Please count the lines of the listing below in which "Apply" occurs, and reply with the number only.
⟨
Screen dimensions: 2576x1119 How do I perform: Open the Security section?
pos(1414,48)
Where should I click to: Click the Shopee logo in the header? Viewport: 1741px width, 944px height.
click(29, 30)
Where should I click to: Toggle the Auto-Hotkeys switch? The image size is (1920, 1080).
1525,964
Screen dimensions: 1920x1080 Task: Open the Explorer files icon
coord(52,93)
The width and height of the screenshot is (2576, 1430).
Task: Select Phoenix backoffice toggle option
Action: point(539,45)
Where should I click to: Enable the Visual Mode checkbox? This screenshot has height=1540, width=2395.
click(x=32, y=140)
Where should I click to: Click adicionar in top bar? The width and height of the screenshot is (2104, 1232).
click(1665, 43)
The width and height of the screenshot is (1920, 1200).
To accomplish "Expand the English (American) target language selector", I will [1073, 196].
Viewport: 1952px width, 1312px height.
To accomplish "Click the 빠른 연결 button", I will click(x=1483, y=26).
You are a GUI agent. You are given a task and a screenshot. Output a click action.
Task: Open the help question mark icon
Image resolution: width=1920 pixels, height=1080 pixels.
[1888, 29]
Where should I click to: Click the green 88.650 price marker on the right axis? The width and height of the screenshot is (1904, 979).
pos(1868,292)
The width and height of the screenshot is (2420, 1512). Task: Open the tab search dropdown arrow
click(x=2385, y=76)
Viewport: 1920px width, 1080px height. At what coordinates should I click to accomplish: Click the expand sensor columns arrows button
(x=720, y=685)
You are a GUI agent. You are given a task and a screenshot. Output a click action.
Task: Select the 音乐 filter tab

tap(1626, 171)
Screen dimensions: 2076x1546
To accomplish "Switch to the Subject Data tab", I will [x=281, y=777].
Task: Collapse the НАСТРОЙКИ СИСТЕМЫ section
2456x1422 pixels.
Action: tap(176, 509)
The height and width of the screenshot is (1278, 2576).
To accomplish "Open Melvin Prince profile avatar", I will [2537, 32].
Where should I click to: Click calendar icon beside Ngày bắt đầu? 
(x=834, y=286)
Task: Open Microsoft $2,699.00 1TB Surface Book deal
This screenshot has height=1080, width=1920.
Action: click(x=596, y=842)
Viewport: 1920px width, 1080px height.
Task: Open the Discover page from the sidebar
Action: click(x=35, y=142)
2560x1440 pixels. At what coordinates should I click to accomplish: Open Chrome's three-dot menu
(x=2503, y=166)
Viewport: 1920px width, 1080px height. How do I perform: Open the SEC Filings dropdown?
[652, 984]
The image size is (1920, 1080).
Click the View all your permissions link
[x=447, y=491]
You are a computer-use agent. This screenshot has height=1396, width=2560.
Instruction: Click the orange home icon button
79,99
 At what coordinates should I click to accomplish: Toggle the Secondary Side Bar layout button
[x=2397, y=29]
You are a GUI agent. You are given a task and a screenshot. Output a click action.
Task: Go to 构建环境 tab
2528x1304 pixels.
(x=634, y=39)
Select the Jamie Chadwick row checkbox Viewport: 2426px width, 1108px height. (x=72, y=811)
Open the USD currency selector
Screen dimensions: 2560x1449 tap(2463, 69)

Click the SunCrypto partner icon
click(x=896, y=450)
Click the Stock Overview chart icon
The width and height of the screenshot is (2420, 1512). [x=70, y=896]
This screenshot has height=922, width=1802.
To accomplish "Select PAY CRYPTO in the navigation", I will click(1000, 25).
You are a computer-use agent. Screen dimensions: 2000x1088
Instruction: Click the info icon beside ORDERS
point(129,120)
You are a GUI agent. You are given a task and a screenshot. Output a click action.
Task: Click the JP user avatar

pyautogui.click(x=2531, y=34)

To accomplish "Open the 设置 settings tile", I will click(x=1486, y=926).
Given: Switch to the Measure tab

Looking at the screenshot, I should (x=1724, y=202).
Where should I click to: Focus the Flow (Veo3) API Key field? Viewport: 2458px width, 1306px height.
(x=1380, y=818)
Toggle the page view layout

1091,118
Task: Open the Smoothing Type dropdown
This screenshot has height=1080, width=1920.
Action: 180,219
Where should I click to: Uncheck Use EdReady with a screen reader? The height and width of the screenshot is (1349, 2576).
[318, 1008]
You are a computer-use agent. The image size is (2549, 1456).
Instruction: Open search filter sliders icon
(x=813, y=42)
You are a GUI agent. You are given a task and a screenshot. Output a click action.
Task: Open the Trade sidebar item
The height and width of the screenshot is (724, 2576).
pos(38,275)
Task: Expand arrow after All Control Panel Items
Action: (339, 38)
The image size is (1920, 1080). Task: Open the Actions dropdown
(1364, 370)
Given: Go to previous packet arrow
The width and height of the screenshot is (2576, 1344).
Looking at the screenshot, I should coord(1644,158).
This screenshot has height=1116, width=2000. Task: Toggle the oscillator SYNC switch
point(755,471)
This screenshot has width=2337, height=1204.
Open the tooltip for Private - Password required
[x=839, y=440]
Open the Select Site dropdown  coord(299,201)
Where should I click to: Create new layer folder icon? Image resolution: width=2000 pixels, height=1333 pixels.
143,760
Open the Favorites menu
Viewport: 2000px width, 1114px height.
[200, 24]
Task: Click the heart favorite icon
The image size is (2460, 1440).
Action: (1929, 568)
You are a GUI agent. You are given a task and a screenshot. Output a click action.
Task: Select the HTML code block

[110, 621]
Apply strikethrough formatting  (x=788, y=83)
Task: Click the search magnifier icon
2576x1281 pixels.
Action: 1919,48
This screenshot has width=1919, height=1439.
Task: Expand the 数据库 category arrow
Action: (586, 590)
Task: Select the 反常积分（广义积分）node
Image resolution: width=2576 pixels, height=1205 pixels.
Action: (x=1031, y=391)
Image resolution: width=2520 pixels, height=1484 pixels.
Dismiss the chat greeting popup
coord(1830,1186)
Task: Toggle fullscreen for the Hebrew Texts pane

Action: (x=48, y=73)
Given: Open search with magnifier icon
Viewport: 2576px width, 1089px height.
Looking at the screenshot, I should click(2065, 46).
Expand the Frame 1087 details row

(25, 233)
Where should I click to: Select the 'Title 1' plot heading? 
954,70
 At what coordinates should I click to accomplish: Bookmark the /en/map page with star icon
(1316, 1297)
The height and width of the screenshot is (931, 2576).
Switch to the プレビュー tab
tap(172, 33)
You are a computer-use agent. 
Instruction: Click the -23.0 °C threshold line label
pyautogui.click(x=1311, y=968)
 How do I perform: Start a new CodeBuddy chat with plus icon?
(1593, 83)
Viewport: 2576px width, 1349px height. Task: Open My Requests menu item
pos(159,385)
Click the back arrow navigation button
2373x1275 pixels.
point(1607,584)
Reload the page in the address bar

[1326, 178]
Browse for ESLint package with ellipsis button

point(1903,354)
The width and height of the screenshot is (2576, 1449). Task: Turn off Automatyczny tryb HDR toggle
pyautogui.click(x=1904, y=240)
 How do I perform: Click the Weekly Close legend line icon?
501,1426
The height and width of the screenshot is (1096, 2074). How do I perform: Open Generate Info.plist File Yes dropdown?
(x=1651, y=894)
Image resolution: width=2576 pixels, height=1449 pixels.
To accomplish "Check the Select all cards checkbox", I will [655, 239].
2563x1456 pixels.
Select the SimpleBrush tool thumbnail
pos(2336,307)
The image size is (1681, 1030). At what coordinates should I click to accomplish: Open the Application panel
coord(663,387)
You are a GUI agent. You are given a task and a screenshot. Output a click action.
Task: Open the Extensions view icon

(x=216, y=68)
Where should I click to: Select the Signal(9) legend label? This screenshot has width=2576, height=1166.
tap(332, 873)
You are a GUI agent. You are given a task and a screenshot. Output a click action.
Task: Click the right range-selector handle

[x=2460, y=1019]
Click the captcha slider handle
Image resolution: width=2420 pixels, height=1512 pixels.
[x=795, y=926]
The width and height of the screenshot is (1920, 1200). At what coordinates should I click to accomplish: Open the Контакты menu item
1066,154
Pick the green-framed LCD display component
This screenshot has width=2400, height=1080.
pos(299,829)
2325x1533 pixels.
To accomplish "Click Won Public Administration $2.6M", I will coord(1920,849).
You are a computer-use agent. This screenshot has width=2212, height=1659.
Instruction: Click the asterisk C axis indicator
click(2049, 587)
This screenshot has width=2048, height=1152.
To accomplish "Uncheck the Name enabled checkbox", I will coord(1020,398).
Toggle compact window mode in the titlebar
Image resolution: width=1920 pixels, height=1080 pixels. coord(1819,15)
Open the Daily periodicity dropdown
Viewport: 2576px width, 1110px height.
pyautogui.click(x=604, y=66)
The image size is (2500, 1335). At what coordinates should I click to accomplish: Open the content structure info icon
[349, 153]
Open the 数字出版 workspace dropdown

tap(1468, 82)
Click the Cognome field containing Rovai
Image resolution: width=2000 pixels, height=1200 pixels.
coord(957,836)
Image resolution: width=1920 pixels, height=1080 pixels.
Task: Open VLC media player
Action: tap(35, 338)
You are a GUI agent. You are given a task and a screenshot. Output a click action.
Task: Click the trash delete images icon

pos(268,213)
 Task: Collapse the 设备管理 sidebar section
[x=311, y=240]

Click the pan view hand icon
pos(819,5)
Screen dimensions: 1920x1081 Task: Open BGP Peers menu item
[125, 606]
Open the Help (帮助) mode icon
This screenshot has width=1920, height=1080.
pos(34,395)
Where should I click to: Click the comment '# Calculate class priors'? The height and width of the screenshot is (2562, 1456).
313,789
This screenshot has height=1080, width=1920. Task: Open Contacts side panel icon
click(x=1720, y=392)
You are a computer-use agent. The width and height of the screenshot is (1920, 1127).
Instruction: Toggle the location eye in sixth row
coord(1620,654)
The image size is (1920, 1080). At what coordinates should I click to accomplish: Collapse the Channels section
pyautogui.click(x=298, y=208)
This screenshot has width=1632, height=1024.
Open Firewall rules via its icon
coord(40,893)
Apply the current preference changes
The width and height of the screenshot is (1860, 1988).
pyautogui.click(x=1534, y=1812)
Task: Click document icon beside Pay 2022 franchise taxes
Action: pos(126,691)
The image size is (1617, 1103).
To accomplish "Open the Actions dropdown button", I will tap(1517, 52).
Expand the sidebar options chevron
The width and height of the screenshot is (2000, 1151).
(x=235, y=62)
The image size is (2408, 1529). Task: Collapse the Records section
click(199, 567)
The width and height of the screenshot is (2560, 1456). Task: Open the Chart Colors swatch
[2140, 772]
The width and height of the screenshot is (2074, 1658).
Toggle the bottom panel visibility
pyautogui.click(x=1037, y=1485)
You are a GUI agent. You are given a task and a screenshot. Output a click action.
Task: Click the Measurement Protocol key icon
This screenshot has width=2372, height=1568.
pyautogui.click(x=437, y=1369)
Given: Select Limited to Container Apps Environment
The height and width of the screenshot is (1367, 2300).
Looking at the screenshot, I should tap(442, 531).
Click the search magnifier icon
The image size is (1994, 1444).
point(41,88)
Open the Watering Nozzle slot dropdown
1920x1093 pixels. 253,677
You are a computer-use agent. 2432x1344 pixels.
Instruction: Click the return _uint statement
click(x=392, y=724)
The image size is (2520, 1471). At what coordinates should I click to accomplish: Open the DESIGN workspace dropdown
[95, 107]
⟩
Result of the exercise:
2